Directions for this task: Copy out lines with the word "button" from the material that follows.

Data to process:
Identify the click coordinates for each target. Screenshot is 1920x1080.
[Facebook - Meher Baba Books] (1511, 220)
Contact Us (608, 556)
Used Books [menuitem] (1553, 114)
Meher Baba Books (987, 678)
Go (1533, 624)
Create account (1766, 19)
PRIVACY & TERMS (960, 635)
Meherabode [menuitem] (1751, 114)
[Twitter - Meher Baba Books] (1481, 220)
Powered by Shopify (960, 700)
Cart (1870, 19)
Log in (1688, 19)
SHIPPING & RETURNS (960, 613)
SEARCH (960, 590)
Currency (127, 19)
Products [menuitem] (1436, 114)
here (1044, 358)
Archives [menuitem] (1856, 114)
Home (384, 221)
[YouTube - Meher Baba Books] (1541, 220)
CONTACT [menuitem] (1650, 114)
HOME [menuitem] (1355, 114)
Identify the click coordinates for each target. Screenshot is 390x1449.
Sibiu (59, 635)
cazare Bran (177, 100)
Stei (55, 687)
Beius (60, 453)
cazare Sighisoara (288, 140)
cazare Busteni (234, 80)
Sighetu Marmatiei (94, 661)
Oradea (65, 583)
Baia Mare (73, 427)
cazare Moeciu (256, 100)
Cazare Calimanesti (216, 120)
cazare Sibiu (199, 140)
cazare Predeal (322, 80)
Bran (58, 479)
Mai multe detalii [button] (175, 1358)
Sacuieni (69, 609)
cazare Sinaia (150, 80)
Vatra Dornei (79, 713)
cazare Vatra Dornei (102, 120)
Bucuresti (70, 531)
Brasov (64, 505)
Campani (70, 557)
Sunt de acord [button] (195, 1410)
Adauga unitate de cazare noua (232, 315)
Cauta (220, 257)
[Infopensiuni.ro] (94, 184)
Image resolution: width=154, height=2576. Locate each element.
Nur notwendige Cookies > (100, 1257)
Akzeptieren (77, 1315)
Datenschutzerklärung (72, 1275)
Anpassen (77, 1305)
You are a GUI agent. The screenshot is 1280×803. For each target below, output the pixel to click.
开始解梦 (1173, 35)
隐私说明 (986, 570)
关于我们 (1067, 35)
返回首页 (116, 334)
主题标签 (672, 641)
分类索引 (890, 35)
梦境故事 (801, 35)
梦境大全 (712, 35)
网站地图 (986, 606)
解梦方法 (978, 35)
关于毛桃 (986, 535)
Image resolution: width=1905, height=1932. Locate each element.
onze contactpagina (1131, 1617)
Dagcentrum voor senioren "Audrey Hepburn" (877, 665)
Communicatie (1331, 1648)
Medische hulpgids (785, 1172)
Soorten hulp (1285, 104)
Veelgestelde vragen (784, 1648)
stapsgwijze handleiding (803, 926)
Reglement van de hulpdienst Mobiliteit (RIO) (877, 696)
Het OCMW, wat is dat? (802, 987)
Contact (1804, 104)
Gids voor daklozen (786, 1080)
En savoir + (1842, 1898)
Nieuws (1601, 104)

Exercise output:
Mai multe detalii [button] (175, 1358)
Sunt de acord [button] (195, 1410)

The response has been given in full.